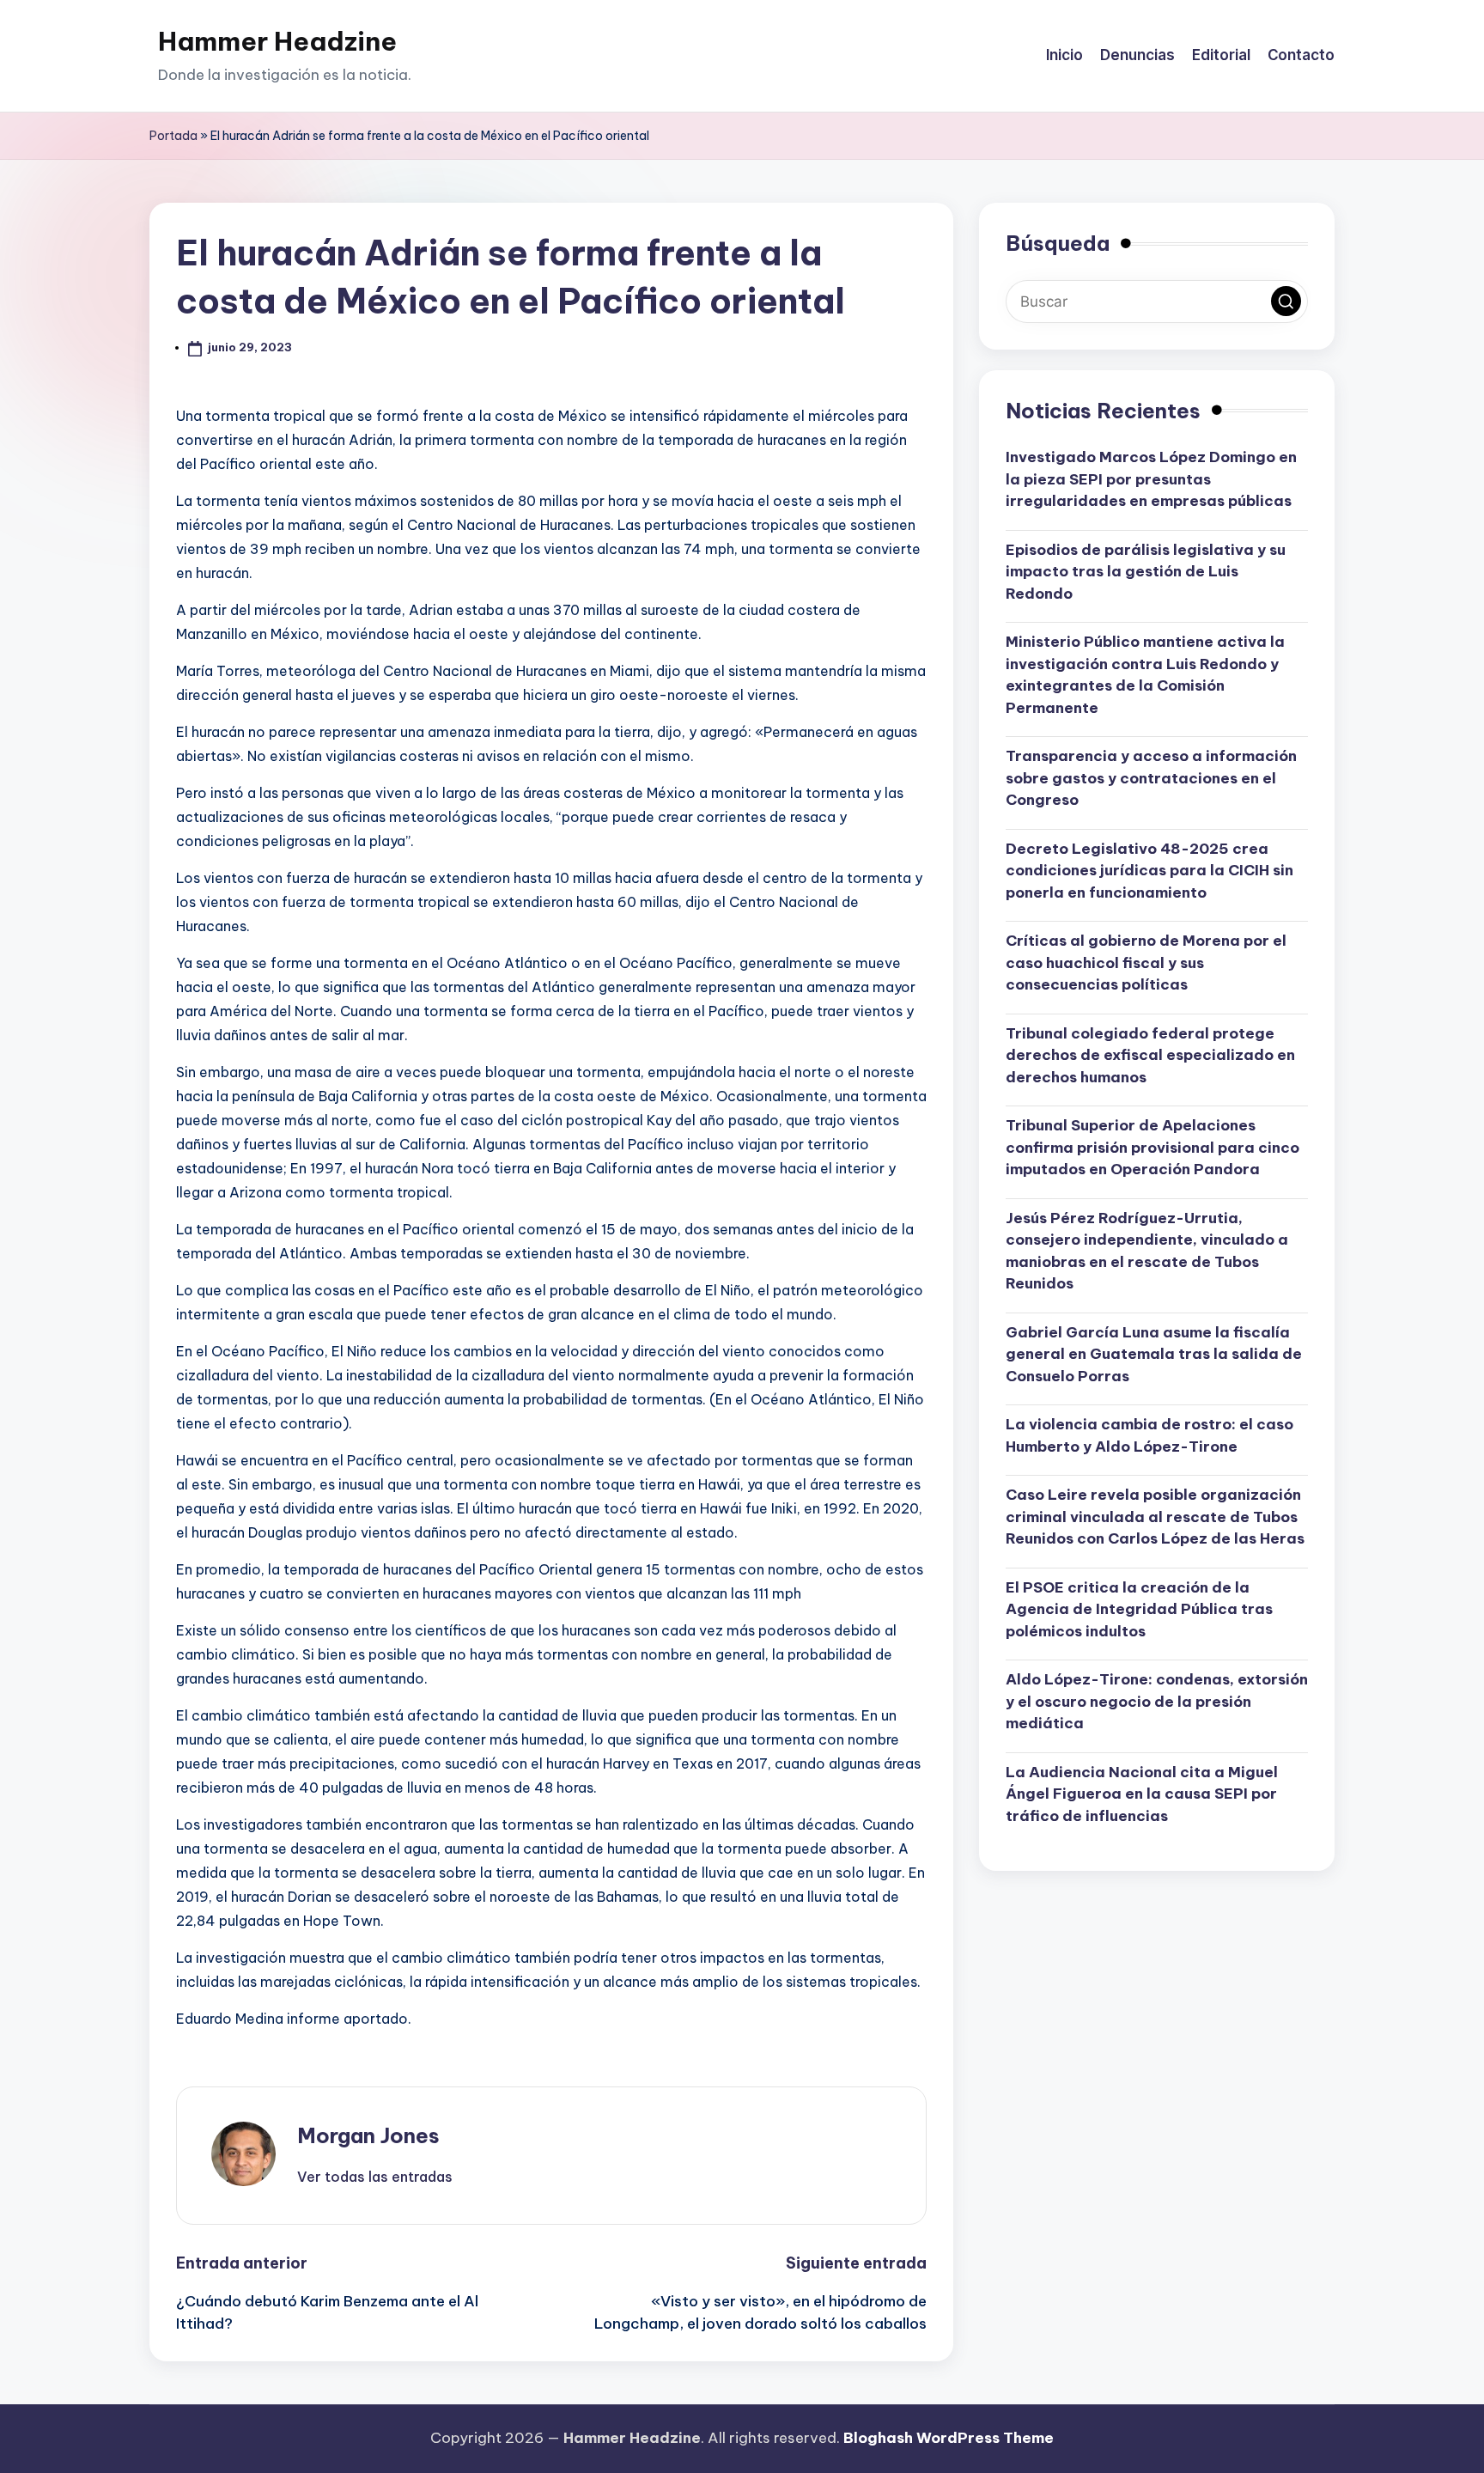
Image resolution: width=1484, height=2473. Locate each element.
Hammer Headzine (277, 41)
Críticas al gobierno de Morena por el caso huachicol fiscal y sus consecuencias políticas (1146, 962)
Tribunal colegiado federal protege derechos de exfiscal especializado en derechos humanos (1150, 1055)
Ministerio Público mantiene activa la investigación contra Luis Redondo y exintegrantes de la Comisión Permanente (1145, 674)
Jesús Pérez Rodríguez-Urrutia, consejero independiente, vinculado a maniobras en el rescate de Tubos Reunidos (1147, 1251)
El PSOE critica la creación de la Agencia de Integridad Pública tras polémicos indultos (1139, 1609)
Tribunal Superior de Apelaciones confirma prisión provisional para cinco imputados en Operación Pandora (1152, 1147)
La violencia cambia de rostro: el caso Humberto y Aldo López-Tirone (1149, 1435)
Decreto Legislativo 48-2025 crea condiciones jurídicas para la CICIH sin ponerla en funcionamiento (1149, 870)
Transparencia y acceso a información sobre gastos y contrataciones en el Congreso (1151, 777)
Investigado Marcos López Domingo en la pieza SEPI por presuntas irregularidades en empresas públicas (1151, 479)
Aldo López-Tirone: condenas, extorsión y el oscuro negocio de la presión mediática (1157, 1701)
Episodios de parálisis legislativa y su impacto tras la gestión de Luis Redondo (1146, 571)
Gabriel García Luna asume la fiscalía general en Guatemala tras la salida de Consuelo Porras (1154, 1354)
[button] (375, 2176)
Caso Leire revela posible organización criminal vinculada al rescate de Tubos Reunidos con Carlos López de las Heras (1155, 1516)
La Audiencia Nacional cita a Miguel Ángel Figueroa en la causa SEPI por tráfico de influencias (1142, 1794)
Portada (173, 135)
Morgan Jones (368, 2135)
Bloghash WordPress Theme (948, 2437)
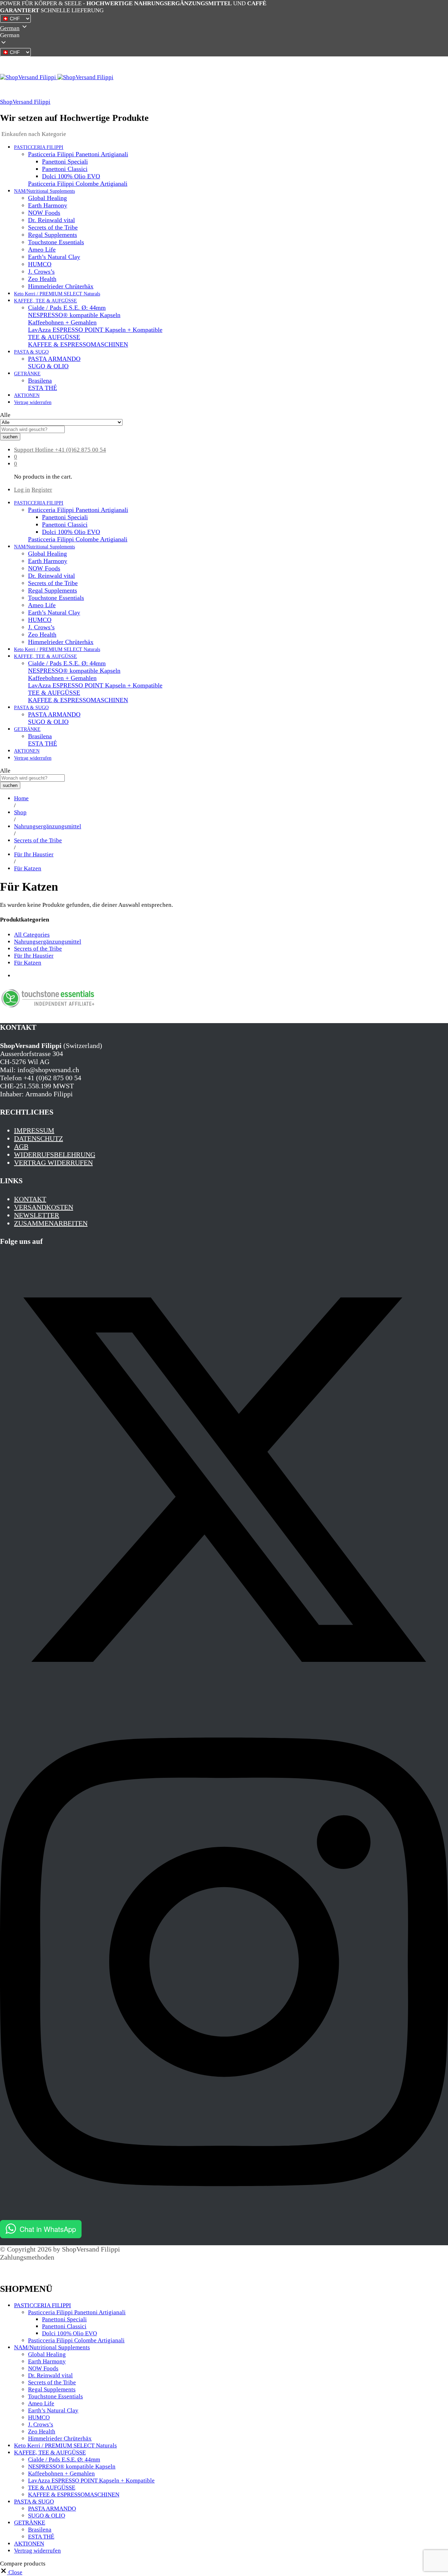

********************

■ **YOUR GOAL**:
In the listing above, find the line with "El PSOE critica" and the line with "[button] (375, 2176)". Output those two lines and every line between them, exactly as written.

■ **THE ANSWER**:
El PSOE critica la creación de la Agencia de Integridad Pública tras polémicos indultos (1139, 1609)
Tribunal Superior de Apelaciones confirma prisión provisional para cinco imputados en Operación Pandora (1152, 1147)
La violencia cambia de rostro: el caso Humberto y Aldo López-Tirone (1149, 1435)
Decreto Legislativo 48-2025 crea condiciones jurídicas para la CICIH sin ponerla en funcionamiento (1149, 870)
Transparencia y acceso a información sobre gastos y contrataciones en el Congreso (1151, 777)
Investigado Marcos López Domingo en la pieza SEPI por presuntas irregularidades en empresas públicas (1151, 479)
Aldo López-Tirone: condenas, extorsión y el oscuro negocio de la presión mediática (1157, 1701)
Episodios de parálisis legislativa y su impacto tras la gestión de Luis Redondo (1146, 571)
Gabriel García Luna asume la fiscalía general en Guatemala tras la salida de Consuelo Porras (1154, 1354)
[button] (375, 2176)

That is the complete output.